PUBLISHED : Saturday, 09 January, 1993, 12:00am
UPDATED : Saturday, 09 January, 1993, 12:00am

THE STARS SHINE DOWN By Sidney Sheldon (HarperCollins, $195) KING of the mini-series, Mr Sheldon has come up with more TV fodder in this tale of Lara Cameron, a property tycoon who seems to have the world at her feet - Sheldon-speak for she's got a shady past.


Lara is the daughter of a drunken, whoring Scotsman - we know he's Scottish because he's always saying ''och mon''. But Lara rises above it all and soon learns to drop names, and designer labels, with the best of them.


STORMY PETREL By Mary Stewart (Coronet, $70) MS Stewart has set this on the remote Hebridean island of Moila, and her descriptions of the wildlife and peace there are moving.

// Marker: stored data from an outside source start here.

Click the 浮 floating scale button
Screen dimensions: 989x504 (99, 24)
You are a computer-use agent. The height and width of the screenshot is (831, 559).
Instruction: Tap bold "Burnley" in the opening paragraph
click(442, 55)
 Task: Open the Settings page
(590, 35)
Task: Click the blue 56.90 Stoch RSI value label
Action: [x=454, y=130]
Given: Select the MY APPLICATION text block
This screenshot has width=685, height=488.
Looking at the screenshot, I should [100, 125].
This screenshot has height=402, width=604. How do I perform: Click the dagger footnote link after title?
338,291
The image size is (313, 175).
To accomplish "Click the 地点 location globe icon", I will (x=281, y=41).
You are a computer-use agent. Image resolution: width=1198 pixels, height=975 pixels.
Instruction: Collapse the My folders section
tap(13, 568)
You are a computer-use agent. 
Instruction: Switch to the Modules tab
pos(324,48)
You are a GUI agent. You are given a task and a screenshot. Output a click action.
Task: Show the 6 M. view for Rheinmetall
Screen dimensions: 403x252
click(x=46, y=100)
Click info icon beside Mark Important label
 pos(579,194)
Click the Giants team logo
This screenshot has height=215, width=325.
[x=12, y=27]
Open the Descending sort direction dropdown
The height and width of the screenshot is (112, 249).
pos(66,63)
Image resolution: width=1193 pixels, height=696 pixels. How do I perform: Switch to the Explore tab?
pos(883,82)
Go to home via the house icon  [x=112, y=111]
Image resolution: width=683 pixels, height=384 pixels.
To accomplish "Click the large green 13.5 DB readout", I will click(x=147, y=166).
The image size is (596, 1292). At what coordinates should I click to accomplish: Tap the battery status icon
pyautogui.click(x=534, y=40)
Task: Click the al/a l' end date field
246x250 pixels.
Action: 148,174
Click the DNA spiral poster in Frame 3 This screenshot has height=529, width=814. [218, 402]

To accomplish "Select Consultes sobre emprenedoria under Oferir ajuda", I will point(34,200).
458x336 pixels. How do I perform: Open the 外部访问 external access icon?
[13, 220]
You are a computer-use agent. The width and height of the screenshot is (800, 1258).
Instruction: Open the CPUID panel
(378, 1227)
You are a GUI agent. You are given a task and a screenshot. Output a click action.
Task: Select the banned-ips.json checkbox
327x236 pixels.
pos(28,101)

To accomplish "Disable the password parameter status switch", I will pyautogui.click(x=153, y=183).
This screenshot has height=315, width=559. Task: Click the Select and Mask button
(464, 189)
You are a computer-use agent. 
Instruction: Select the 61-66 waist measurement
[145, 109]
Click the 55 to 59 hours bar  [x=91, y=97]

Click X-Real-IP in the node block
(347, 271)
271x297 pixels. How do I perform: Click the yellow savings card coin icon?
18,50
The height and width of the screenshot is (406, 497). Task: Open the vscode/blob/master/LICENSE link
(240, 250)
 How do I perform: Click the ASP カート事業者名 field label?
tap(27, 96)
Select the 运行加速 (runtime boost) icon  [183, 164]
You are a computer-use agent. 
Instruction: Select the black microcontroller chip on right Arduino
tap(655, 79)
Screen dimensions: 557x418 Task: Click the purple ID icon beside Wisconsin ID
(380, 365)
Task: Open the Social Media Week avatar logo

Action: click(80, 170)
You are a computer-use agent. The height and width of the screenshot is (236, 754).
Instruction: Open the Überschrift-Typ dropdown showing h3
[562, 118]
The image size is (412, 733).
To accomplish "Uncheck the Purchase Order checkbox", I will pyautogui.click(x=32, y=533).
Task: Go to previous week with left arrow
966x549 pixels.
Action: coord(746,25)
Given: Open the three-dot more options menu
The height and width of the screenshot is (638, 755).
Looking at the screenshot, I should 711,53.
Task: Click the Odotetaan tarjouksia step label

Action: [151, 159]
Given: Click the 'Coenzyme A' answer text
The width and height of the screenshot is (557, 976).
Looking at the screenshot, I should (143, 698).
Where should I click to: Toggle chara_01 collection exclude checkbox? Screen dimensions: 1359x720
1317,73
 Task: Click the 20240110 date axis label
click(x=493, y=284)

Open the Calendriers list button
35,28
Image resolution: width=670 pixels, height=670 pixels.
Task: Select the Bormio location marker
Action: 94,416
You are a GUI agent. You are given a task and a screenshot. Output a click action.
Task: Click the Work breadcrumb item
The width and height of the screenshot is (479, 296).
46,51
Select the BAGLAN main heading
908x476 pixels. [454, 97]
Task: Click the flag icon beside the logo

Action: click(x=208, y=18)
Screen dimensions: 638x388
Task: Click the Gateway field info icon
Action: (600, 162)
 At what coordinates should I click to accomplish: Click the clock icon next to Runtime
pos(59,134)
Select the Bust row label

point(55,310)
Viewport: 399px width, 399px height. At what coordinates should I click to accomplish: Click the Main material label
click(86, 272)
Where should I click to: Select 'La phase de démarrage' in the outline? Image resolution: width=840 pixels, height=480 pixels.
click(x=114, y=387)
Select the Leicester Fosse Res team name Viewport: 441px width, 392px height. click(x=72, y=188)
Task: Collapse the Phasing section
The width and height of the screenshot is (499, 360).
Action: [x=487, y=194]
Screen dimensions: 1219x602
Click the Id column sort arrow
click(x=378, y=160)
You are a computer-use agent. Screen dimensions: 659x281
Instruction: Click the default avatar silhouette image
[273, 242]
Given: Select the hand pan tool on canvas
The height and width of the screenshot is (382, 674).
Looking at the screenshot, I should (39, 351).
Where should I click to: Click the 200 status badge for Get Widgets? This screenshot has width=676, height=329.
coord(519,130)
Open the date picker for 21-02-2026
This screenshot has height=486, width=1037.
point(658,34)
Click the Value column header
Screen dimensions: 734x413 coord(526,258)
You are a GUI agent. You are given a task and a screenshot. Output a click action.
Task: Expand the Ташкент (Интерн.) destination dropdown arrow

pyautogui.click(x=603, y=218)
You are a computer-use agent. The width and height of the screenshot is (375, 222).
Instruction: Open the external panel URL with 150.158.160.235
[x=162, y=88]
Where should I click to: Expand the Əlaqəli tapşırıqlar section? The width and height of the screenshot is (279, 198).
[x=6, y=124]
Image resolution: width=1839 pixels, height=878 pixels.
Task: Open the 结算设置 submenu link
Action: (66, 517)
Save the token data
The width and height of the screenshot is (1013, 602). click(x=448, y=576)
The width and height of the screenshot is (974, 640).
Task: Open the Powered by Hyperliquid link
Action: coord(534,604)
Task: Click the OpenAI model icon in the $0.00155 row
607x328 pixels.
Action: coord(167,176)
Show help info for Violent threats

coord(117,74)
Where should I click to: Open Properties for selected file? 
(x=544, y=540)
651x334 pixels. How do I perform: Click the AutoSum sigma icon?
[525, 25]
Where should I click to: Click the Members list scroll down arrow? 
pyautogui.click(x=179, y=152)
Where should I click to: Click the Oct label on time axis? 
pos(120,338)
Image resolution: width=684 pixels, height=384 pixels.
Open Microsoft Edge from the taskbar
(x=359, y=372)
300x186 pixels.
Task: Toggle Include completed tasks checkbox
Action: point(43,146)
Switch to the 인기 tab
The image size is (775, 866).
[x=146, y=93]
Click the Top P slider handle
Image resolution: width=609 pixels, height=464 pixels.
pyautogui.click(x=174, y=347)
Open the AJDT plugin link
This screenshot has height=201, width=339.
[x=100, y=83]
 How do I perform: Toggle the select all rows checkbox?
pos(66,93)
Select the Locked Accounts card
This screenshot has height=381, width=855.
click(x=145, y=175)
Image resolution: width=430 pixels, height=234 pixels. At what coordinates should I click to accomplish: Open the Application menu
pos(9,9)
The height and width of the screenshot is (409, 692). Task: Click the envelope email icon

The story though is non-existent. Rose Fenemore, a writer, rents a cottage on the island and is unexpectedly visited there one night by two men. One is good, the other bad and it's quickly evident which is which.


Everyone does exactly what is expected of their character. . . and nothing really happens.


ACTS OF FAITH By Erich Segal (Arrow, $61) THE writer who reduced the world to blubber with his super-weepie Love Story now turns his attention to religion.


The story spans 25 years in the lives of Daniel, a Jewish boy who is set to lead the community of orthodox Jews; Deborah, his suppressed sister who wants more from life than to be a dutiful wife; and Timothy, an orphan destined to become a very big cheese in the Catholic church.


When their paths cross they each have to decide whether religious fervour is stronger than human love. SNIPPETS: New out in paperback is Gloria Steinem's bestseller, Revolution from Within: A Book on Self-Esteem (Corgi $114). Feminist and co-founder of Ms magazine, Ms Steinem reveals how she regained her own self-esteem by returning through meditation to her childhood.


The life of Meyer Lansky, the man known as the Mafia's banker, comes under scrutiny in Robert Lacey's compelling book Little Man (Arrow, $74). Mr Lacey disentangles the bloody workings of organised crime and reveals how Lansky accumulated a US$300 million fortune.